My recent article on green electricity companies strongly recommended Ecotricity and Good Energy. I stand by that absolutely, but in researching the piece there were a couple of things I found that troubled me.
As awareness of climate change increases, many of the most blatant profligate emission industries are coming up with greenwash ‘offset’ projects. I've written before about why carbon offsets are a fraud.
And frankly, there is no way for an airline or an oil company to be sustainable, or indeed do anything other than accelerate climate change. In order to spin out their dwindling legitimacy, corporations in these kinds of industries will do some piece of social good.
Sponsorship of major cultural events is common. Shell sponsor the Wildlife Photographer of the Year exhibition, ignoring the impact on wildlife of the carbon emissions from using their products, the impacts of extraction or what happens when it goes wrong and there are spills.
Top marks to the people who bluntly illustrated the link by spraying the exhibition with oil.
But for real biscuit-taking, an ecocidal corporation will do a bit of high profile ecological good. Shell run Shell Springboard, giving cash awards for small businesses with ideas to reduce greenhouse gas emissions. Rio Tinto buy themselves a ‘partnership’ with the British Trust of Conservation Volunteers.
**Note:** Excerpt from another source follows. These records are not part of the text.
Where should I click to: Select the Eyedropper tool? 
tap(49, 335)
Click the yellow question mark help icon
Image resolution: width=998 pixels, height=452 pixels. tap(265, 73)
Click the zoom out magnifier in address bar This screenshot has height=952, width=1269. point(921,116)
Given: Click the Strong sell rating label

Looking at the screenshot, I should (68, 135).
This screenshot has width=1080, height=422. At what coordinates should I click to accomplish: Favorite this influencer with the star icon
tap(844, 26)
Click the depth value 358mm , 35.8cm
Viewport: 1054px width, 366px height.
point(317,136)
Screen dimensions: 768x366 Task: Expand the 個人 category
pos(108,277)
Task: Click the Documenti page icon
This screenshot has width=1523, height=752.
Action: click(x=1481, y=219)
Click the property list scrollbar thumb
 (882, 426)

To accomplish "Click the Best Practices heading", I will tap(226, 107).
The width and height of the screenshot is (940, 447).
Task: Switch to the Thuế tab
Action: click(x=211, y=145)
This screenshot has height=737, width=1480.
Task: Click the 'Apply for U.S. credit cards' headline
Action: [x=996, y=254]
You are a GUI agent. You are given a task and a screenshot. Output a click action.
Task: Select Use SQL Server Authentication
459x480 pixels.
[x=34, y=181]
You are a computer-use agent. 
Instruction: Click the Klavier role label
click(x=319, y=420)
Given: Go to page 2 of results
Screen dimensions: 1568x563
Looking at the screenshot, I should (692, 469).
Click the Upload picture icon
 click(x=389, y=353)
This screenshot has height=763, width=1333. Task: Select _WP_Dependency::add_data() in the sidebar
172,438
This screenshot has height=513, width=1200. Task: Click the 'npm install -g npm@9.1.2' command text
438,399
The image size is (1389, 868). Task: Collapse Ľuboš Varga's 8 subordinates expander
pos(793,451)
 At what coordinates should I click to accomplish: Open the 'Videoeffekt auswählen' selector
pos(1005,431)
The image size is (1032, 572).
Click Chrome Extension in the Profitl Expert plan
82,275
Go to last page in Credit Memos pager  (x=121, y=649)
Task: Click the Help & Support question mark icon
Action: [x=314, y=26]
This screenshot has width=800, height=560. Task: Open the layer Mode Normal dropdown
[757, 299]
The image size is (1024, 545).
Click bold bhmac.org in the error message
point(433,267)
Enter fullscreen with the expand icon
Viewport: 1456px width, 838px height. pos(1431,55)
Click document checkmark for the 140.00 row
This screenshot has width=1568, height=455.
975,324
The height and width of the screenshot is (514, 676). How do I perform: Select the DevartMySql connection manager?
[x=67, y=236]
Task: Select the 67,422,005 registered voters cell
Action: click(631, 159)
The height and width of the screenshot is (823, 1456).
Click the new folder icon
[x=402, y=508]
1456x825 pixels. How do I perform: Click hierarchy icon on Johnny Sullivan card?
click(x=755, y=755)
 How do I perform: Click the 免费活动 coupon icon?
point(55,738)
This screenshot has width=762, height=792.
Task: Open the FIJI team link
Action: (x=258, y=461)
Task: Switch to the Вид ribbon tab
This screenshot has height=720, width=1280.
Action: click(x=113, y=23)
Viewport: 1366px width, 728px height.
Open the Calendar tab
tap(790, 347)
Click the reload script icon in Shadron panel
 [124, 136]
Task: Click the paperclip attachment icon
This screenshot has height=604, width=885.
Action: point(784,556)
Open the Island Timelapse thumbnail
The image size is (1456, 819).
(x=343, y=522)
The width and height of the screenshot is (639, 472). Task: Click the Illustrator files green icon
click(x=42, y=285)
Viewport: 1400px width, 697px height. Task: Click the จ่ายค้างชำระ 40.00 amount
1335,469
Assorted branches of the car industry switch their power source to renewables.
Ecotricity installed and maintain wind turbines at Michelin’s Dundee factory and Ford’s Dagenham plant. This means that diesel Jaguar engines are now made with renewable energy. Ecotricity trumpet this fact without shame or irony.
It’s one thing for Ecotricity to buy the necessary extra energy from non-renewables in order to generate profit for new-build wind farms, with a clear and swift timeframe for weaning off the nukes and fossils. But to lend your good name and eco-credibility in an ongoing way to an industry that is one of the prime causes of climate change – more than a fifth of the UK’s CO2 emissions come from the transport sector – stretches the principle to breaking point. Car plants should be assailed and occupied rather than turbined.
Are Good Energy any better on that front? Their chief executive Juliet Davenport was on last year's panel of judges for the aforementioned Shell Springboard awards. When challenged about it, she said she didn’t think Shell got any real publicity value from it. Yeah right, doing it for fun I suppose.
If you’re a Good Energy customer and a friend of yours signs up with them and mentions you as their recommender, both you and your friend are sent a free bottle of organic wine - from Chile, food miles fans.
All that said, whilst these things are undoubtedly dubious and counter-productive, these are points are nonetheless small diversions from the big issue. Both companies still stand head, shoulders and indeed up to their insteps above the big companies' green electricity tariffs.